Rose quietly raised her hand.
“Greg”
“Here,” Greg called out clearly.

As Leyth was walking to his locker to get his geometry textbook, he crashed into Rose. Her textbooks dropped noisily to the ground.
“Oh… sorry,” said Rose after a brief silence as she bent down to get her textbook. Rose was an attractive girl, but she despondent.
Leyth started to bend down to help her when his scar started to sting. He straightened up hastily and walked to his locker forcing himself not to look back.
Rose came up to him after picking up the scattered textbooks, “Do you want to eat lunch with us today?”
Leyth gave her a look, that stare that he always gives, shook his head, and went about his way.
Rose sighed and muttered under her breath, “How much longer?”
Leyth pretended not to hear but he did. He had an excellent hearing probably because he found talking a useless endeavor and always kept to himself. He found that he could avoid pain if he just listened. Not that there was anything of interest to hear. Society made him sick. Behind the smiles and friendly gestures of people lies the truth behind humanity, that each of us is far too selfish to share the happiness of others, and far too tainted not to relish in other people’s suffering. Leyth had found this out far too early the hard way, but it had also allowed him to prevent the recurrence of such pain. He lived in isolation and he was perfectly fine with that.
A few weeks later, Leyth heard a conversation taking place next to him. “I am so going to kill Rose. Well, she thinks she is so much better than me; so better that she won’t even let me visit her house.”
Leyth happened to know the reason to Rose’s refusal.
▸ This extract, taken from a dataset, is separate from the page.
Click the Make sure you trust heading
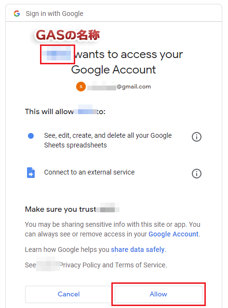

She was adopted and her foster parents were drunks living on unemployment checks. Rose had worked herself into this uptown high school and no one but Leyth knew that Rose took an hour and half bus ride every morning to get to school. Just the thought of immature princesses like Sunny getting wind of this story was a train-wreck waiting to happen. Rose’s shameful background will spread like wild fire (with a good amount of embellishment no doubt) effectively ending her social life at school.
Leyth scar stung.
Without thinking, he blurted out, “It’s because she’s adopted. Her parents aren’t that nice.”
Sunny’s face brightened as if she had won the lottery, “Oh! Interesting...”
Leyth regretted the moment the words slipped out. He didn’t know what possessed him to blurt that out. He shrugged as if it was no big deal and left. “I’m sure it won’t be that bad,” he thought to himself. On the way home, for the first time, the scar on his cheek did not burn the way it always does.

The next day, the whole school knew that Rose was adopted. ‘Hey did you hear that Rose was adopted?’ ‘Hey, I heard she was molested by her foster father.’ ‘You know what I heard? I heard she had an abortion when she was fourteen.” Within a month, all sorts of wild tales were about her were concocted and told and retold. Even the parents got a wind of it and some of the more eager ones complained about “school morale and spiritual health of our youth.” The teachers did nothing to rectify it, content with letting the “fire” burn itself out.
Of course, it never does.
Rose tried to put up a good face about it, but found herself all alone. Kids no longer point and laugh out loud when they’re in high school. Instead whispers and furtive glances did most of the damage. She began to lose weight (though not her smile) and continued valiantly to face each day.
Leyth didn’t know what to do. He didn’t know if he felt guilty or if he felt good. The scar no longer hurt but he found that something else did when he saw Rose, emaciated and pale. He couldn’t shake the throbbing heaviness in his heart as he continued to avoid her.
Before long the school year ended and summer came. As he made his way out of his last class, he saw Rose walking out the hallway, her silhouette forlorn and weak. She turned and looked at no one in particular before she stepped out muttering something Leyth couldn’t hear. He could’ve sworn she said “How much longer?”

The very next day, the school gathered again at the auditorium in memory of Rose.
Leyth laughed on and on. His tears did not stop falling either. His scar throbbed harder than ever.